■ **EXERCISE TEXT**:
Steve Boyles, OSU Extension beef specialist, points out some alternative feedstuffs available to livestock producers faced with drought-induced feed shortages:

  • Cereal grains straw: Straw is an alternative if properly supplemented with energy, protein, minerals and vitamins. Satisfactory supplements include cereal grains, crop processing co-products such as wheat midds, or high quality hays. Oat straw is the most palatable and nutritious, followed by barley straw and wheat straw. Rye straw has little feed value.

    Straw can constitute up to about 60% of the brood-cow ration but has only about half the value of hay in growing rations. Straw can be used in combination with other feeds as the major roughage for beef cows. Grinding straw can increase intake 10-15%. However, compaction can be a problem in diets with high levels of chopped straw. Straw that is a year or more old is usually more palatable and digestible than fresh straw.


  • Ammoniated straw: Straw is sometimes treated with 3% anhydrous ammonia to improve the feeding value. When limited amounts of hay or other roughages are available, ammoniation may be a cost-effective way to increase the value of straw. Ammoniated feeds should be analyzed prior to feeding to determine actual nutrient content. Energy supplementation may still be necessary after ammoniation, depending on the nutrient requirements of each particular set of livestock.

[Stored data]
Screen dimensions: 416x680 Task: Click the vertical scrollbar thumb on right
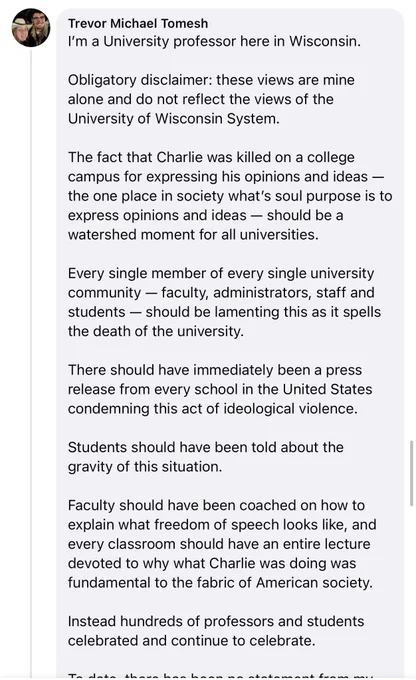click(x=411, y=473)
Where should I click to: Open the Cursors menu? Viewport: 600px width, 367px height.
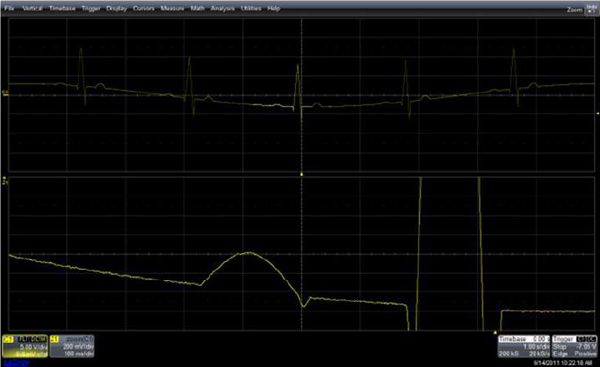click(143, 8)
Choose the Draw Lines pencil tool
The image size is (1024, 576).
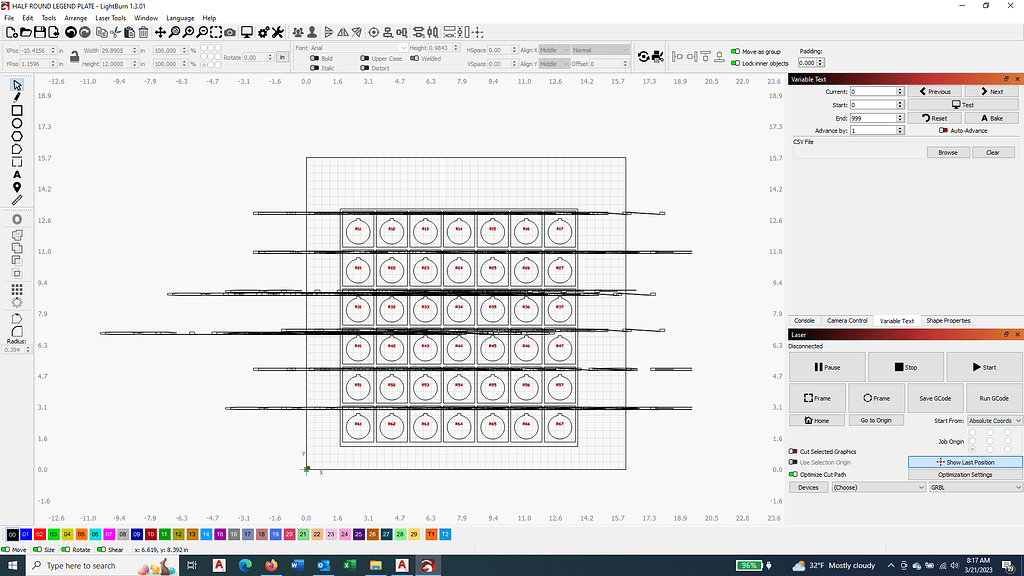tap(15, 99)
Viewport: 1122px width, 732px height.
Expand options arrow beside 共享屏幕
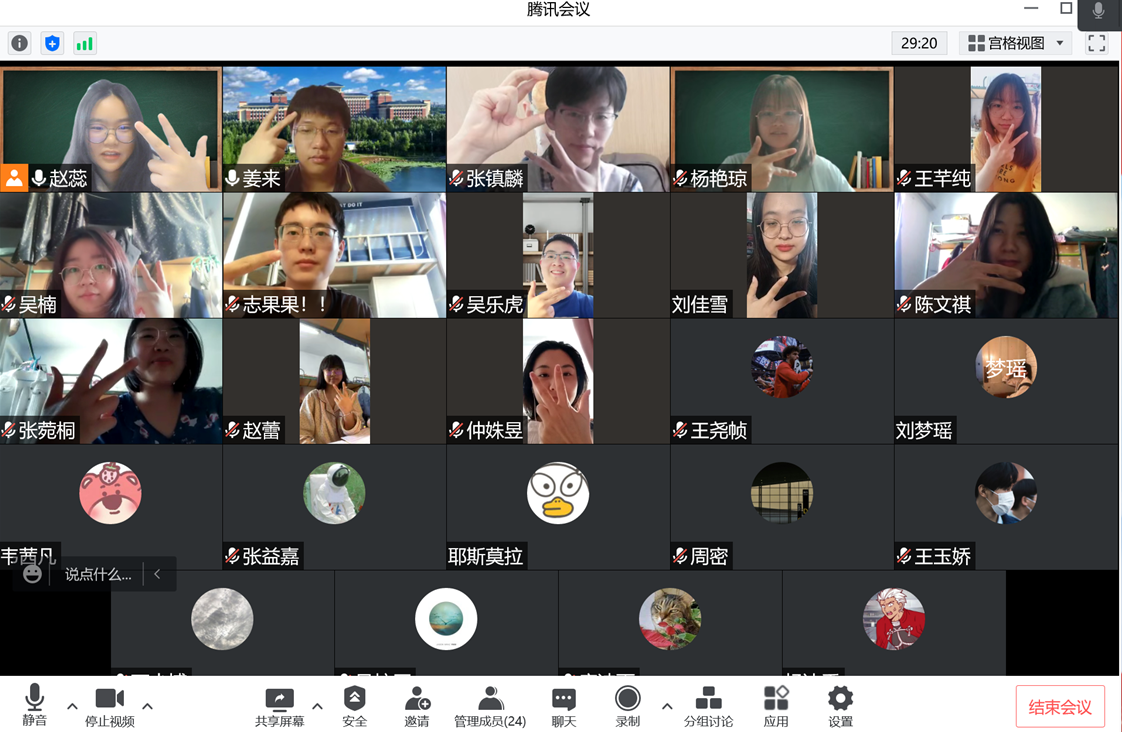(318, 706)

■ **TASK DETAILS**: Using the text on alternative feeds, say whether each statement agrees with it: (a) Barley straw is more palatable and nutritious than oat straw. (b) Grinding straw can raise intake by 10-15%. (c) Fresh straw is usually more palatable than straw that is a year or more old. Answer yes or no for each, and quote the deciding words.

■ **SOLUTION**:
(a) No: "Oat straw is the most palatable and nutritious, followed by barley straw and wheat straw."
(b) Yes: "Grinding straw can increase intake 10-15%."
(c) No: "Straw that is a year or more old is usually more palatable and digestible than fresh straw."